Le parole di Vasseur
Un risultato al di sotto le aspettative, come ammette Fred Vasseur («dovevamo fare più punti») dopo aver cercato di stoppare invano via radio la foga di Leclerc. «So che devo stare zitto, ma a un certo punto la situazione è sempre la stessa...» la risposta del monegasco, che ha peggiorato le cose quando l’ingegner Bozzi gli ha chiesto di raccogliere i detriti delle gomme per evitare di finire sottopeso. «Sì, sì, raccogliamo quel c... che vogliamo. M..., m..., m... E la radio è pure accesa. Mi spiace, è colpa mia. E colpa mia per la prima parte, anche io stavo guidando di m...». Più a freddo il monegasco ha smorzato la questione. «Non sono stato contento del comportamento di Carlos, ma non entro nel dettaglio.

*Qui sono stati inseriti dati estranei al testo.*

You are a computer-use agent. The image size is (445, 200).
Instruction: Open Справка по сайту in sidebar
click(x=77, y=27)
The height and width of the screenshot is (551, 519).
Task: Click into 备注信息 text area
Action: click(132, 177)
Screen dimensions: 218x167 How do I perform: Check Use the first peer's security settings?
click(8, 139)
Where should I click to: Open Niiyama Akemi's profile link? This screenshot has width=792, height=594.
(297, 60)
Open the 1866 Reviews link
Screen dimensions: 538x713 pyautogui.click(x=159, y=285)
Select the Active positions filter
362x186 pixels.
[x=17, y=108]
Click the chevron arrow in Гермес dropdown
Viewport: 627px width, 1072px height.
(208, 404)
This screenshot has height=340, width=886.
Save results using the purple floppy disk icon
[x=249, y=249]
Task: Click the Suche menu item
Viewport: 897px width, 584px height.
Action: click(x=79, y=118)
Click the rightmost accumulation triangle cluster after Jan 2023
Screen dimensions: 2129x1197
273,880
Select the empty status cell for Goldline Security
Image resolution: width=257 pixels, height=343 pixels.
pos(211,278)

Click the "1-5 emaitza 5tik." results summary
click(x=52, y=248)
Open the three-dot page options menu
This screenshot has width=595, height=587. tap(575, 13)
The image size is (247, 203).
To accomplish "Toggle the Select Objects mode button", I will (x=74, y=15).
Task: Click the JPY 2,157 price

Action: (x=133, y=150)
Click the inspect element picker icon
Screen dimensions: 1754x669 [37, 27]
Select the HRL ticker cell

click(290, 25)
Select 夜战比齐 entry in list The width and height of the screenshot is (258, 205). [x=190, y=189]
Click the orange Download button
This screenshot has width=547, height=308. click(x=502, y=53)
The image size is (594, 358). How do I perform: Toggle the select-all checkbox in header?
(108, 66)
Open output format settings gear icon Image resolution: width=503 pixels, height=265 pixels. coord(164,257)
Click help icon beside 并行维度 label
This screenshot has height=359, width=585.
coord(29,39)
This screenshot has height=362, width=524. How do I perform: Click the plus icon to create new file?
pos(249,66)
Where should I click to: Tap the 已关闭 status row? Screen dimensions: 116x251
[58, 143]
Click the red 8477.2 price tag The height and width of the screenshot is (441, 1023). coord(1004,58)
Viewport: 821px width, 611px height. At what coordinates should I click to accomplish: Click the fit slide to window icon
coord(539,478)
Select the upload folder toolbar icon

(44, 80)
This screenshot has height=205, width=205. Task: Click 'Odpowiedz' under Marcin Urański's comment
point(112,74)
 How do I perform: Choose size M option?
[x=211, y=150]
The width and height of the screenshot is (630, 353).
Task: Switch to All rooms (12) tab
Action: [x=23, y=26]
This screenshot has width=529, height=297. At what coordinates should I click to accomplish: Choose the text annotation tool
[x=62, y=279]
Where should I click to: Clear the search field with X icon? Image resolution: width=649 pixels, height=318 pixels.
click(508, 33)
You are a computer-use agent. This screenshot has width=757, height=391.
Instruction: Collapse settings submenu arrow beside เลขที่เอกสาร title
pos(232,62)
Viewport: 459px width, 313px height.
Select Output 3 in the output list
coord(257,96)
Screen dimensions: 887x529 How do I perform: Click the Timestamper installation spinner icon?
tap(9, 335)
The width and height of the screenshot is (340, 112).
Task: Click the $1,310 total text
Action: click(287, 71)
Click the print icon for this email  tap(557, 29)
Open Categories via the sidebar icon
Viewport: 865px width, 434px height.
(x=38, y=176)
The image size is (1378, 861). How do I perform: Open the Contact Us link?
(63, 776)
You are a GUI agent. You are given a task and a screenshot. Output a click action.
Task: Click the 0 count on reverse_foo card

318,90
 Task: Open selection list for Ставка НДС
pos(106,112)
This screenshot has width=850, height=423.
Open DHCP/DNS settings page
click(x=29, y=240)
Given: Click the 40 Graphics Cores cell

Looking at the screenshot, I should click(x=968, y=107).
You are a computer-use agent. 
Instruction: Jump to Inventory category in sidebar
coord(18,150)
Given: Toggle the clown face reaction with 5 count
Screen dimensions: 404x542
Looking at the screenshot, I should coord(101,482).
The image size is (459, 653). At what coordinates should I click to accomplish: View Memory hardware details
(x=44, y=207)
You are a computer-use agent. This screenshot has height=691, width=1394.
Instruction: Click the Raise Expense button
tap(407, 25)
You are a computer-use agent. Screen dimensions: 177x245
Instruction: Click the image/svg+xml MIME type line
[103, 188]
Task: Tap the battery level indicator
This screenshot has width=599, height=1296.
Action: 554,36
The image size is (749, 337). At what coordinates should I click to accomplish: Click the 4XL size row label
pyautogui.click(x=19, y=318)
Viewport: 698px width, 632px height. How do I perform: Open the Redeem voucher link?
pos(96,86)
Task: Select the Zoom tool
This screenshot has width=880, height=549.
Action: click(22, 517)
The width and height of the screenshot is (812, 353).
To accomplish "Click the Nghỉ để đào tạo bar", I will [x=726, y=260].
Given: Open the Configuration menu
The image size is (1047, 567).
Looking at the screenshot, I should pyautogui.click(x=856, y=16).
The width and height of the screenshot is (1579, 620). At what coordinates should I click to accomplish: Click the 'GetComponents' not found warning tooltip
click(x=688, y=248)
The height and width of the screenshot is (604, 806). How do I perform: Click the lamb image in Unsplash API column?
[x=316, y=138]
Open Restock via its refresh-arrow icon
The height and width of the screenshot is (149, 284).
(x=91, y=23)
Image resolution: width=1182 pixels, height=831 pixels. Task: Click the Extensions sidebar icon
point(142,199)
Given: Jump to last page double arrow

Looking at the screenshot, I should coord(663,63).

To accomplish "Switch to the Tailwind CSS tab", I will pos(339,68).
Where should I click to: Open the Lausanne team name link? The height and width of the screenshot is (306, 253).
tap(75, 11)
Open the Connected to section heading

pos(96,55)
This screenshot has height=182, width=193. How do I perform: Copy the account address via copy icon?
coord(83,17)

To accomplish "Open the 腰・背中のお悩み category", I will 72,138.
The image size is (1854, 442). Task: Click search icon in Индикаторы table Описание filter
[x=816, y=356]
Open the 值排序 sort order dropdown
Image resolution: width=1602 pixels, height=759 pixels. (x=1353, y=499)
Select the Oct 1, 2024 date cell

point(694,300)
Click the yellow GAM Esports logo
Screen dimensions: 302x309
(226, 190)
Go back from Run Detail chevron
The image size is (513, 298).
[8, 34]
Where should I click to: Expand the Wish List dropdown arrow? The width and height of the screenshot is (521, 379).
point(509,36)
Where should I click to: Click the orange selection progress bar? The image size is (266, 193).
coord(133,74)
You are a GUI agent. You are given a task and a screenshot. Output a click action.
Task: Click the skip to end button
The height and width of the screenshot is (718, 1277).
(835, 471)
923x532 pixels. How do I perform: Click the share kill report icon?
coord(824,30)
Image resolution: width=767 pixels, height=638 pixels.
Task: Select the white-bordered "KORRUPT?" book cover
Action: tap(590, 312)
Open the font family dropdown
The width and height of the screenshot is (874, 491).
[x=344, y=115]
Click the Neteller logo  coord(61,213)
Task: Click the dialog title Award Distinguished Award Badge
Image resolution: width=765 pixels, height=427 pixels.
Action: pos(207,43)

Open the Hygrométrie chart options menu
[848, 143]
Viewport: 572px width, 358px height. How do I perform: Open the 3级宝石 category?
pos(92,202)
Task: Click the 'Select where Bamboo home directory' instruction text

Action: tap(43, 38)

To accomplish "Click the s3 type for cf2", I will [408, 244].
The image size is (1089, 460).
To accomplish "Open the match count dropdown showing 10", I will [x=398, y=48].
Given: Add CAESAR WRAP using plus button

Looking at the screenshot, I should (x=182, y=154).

Abbiamo finito terzo e quarto, per il Mondiale Costruttori alla fine non cambia nulla». Ammettendo però che è una questione personale. «Cambia certamente qualcosa nella mia lotta con Norris per la seconda posizione tra i piloti». Ma ormai la frittata era fatta. Sentendosi pure dare una lezione di professionalità da Sainz, che dopo aver battuto il compagno fin dalle qualifiche (2° e 4°) non s’è goduto l’ottavo podio stagionale. «Abbiamo deciso di non parlare di queste cose con i media. Ne discuteremo tra noi, ma non serve che ci chiariamo. Io non apro mai la radio e non parlo ai media perché non è una cosa bella da fare». Non certo contento Vasseur, che ha puntato su Leclerc anche per il futuro, pure mettendogli a fianco Hamilton. «Non sono preoccupato - il tentativo di fare il pompiere per la lite con Sainz -. La storia è sempre la stessa, i piloti non dovrebbero fare commenti durante il giro di rientro perché non hanno il quadro completo, ma li fanno lo stesso. Ne parleremo, ma non è un problema». Nulla deve distrarre la squadra dall’obiettivo Mondiale Costruttori. «Concentriamoci sulla prossima gara, il campionato è aperto e tutto può accadere - afferma il team principal -. Sulla carta il Qatar non è la pista migliore per noi, ma cercheremo di fare del nostro meglio e a mettere pressione a McLaren. Spingeremo fino all’ultima curva dell’ultimo giro dell’ultima gara». Poi, in un modo o nell’altro sarà la resa dei conti.